Building the Meta-data Diff Engine
Date: Thu, 21 Oct 2004 11:43:19 -0400
Message-ID: <L9OdnSkAE828ROrcRVn-hg_at_comcast.com>
What follows in more skunk works. You have been warned!
On two of the contracts I worked, one of the things I was called upon to work with was a pair of databases that had diverged, because different DDL had been applied to the two.
I approached the first one by moderating a series of meetings between the two people who controlled the DDL, each on one database. I detected the differences pretty much by hand.
The meta-database contains user tables that are the reflection of the system tables in each of the databases. I only selected a subset of the data in the system tables. There were some tables and columns I didn't need.
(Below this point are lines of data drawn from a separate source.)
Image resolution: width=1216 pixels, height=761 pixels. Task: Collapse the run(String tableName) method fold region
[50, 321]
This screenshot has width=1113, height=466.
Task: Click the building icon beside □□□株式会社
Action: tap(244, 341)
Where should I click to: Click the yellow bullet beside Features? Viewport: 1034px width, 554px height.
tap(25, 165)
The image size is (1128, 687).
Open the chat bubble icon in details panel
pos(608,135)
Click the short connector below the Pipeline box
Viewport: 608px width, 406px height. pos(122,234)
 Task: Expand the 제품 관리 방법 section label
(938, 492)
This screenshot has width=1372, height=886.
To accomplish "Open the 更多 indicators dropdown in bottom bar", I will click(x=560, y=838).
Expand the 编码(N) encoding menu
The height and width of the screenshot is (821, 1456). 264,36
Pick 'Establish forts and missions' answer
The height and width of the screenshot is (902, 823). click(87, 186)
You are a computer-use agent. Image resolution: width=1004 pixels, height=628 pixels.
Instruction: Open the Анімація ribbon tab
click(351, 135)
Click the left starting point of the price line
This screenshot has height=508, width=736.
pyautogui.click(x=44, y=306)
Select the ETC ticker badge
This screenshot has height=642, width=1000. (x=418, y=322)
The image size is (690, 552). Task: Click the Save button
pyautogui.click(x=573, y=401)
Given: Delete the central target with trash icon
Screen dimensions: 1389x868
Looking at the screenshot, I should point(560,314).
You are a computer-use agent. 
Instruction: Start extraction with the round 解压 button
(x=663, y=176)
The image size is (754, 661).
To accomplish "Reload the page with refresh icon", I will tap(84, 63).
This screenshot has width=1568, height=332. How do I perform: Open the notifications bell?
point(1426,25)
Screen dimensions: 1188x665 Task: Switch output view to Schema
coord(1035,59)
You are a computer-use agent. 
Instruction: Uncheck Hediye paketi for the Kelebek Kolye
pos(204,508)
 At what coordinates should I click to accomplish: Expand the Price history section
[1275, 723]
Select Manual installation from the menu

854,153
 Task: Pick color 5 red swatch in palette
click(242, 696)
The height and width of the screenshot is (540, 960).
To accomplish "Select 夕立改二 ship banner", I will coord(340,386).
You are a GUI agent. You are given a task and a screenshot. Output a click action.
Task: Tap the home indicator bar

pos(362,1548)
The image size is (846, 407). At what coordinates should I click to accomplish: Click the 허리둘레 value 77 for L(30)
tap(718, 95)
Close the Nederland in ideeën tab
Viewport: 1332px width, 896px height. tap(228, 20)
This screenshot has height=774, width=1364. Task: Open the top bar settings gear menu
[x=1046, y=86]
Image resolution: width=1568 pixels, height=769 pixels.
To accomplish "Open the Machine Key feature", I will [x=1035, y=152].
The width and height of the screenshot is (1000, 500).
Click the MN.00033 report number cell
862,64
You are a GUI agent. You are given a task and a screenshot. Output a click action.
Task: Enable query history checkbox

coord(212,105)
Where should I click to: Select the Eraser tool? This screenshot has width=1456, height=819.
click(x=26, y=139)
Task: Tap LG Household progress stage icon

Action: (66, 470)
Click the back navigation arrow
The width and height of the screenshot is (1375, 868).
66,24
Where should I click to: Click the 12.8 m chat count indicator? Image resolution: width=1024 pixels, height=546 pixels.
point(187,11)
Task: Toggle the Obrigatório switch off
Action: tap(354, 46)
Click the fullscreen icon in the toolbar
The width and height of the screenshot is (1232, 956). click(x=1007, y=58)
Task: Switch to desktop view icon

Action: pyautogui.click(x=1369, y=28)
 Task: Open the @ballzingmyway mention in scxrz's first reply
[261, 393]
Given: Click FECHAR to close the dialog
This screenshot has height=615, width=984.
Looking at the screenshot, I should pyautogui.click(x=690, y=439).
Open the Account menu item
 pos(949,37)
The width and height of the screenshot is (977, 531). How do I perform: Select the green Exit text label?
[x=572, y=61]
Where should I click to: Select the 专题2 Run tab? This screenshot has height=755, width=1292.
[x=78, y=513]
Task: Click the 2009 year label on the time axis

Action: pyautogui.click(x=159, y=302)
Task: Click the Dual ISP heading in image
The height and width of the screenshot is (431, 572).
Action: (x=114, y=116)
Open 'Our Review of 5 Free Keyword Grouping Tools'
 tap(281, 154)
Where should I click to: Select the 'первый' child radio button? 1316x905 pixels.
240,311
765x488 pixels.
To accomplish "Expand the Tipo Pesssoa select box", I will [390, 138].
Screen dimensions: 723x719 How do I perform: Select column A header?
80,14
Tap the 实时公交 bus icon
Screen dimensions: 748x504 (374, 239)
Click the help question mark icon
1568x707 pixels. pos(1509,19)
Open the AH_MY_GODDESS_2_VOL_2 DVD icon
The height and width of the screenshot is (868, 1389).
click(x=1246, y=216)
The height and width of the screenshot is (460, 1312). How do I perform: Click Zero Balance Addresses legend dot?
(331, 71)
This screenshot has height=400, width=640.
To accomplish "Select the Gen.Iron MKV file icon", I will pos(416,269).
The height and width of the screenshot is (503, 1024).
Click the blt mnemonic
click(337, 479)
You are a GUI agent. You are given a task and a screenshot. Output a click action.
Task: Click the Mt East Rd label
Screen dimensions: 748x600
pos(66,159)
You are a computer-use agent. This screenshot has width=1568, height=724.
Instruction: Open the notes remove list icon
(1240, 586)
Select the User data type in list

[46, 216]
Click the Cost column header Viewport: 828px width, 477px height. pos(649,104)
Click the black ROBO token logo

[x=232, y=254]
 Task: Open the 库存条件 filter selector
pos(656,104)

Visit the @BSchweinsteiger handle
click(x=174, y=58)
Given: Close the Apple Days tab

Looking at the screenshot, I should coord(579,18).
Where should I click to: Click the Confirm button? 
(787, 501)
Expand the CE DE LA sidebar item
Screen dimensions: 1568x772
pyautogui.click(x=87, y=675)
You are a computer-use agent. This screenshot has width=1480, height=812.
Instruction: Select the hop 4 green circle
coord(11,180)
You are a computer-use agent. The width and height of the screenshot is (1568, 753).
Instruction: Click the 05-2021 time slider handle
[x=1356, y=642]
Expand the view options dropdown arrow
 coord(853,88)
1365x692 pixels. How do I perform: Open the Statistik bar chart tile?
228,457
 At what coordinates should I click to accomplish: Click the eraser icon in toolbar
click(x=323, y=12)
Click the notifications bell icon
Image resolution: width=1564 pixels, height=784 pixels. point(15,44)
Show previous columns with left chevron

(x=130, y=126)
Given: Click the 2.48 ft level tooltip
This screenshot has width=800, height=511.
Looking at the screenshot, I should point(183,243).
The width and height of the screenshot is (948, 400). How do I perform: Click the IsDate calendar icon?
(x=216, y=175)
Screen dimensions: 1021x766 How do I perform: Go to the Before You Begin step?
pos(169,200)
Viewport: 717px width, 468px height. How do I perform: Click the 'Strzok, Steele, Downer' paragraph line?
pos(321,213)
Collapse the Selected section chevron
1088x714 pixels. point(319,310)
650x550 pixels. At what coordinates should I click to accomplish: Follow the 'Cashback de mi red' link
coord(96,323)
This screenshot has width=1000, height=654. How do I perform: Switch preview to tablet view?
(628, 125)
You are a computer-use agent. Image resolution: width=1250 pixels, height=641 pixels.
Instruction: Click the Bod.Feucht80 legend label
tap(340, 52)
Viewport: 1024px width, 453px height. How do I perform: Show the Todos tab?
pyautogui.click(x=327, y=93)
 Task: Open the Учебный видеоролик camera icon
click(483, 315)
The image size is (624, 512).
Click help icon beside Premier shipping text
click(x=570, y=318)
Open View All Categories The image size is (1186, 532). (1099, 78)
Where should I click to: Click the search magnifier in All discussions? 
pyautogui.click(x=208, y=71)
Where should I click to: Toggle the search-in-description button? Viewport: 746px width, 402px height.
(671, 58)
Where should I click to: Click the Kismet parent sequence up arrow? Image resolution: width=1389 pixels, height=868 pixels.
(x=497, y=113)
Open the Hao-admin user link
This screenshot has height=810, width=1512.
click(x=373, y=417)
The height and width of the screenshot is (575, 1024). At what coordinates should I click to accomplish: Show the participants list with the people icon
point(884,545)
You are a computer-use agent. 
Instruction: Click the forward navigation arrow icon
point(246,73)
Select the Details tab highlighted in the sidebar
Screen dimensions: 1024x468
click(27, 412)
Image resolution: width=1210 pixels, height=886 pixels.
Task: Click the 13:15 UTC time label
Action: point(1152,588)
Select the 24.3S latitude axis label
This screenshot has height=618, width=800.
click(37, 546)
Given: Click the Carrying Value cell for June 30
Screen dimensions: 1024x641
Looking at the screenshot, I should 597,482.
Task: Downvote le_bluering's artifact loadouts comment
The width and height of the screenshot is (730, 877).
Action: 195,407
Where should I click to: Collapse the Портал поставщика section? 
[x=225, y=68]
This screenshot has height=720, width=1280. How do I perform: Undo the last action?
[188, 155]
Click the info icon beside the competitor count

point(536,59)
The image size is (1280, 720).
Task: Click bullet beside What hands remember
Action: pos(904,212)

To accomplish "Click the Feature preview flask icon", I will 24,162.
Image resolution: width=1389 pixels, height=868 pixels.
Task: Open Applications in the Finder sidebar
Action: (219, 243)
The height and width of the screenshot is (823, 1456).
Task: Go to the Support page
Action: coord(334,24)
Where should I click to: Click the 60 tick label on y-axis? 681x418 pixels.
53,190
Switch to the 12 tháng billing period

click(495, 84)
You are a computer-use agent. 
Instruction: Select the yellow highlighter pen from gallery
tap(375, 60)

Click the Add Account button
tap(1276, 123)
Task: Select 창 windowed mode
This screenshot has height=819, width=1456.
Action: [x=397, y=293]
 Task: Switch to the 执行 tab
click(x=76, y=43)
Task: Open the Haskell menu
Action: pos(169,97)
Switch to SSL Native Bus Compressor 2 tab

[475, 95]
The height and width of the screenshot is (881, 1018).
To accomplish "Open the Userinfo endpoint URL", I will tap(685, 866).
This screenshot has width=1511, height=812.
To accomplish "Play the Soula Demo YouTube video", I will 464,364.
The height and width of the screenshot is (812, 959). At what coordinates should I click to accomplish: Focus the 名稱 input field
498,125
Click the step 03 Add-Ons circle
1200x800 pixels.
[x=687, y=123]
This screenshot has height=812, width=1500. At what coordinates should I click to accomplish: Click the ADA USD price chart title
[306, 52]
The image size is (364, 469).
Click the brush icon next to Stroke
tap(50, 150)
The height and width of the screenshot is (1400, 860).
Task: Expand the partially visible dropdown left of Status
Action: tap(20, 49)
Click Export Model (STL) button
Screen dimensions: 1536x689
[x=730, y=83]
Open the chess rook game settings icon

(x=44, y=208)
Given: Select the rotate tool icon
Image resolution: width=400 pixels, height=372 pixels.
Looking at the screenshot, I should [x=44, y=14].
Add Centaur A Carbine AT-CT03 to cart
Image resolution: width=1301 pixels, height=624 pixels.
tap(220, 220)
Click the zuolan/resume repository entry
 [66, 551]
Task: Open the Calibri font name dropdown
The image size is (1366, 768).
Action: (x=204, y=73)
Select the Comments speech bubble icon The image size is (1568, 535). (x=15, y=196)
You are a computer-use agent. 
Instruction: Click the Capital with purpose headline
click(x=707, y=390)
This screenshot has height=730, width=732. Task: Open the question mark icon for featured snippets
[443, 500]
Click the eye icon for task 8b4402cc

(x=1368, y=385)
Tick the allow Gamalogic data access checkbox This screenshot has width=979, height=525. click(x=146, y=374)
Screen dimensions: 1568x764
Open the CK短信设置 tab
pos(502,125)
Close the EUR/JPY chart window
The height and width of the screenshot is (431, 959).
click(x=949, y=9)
I had to add one column to each table in the meta-database, called DATABASE_NAME. This is completely unnecessary metadata in the original databases, due to what I'll call the "Tigger principle": ("The most wonderful thing is, I'm the only one!") But, without it, we've got the cat food problem all over again.
Then I loaded the meta-database from the respective databases with an INSERT...SELECT construct. The insert was into the user tables of my meta-database, while the select was from the system tables of one of the databases. The SELECT also has one extra item, a literal name of the databases, like this:
, 'EAST_DB' as DATABASE NAME
This means I needed two separate loader scripts, one for each database, that differed by two trivial details, the connect statement, and the literal database name. Big deal.
This INSERT...SELECT construct is what make me call this approach "skunk works". It violates the "thou shalt not conflate meta-data with data" dictum all over the place. I use skunk works whenever I need to.
I could have done the same for constraints, but it would have been a lot more work.
Among thousands of columns, I found one that was based on a floating point number on one side of the pond, and on an integer on the other side of the pond. And, it turns out, this was the answer to a problem that had plagued the client for months! But that was a byproduct of the effort. The main product was to produce a set of columns where the negotiation could proceed between the two sites as to whether the column should be removed from one site, or added to the other.
Tables that were only at one site were less of an issue, for reasons I can go into later.
All of the above was less than one days' work, from "Eureka!" to presented results. When they asked me how the heck I did it, I said, "I used a computer". The client was not amused.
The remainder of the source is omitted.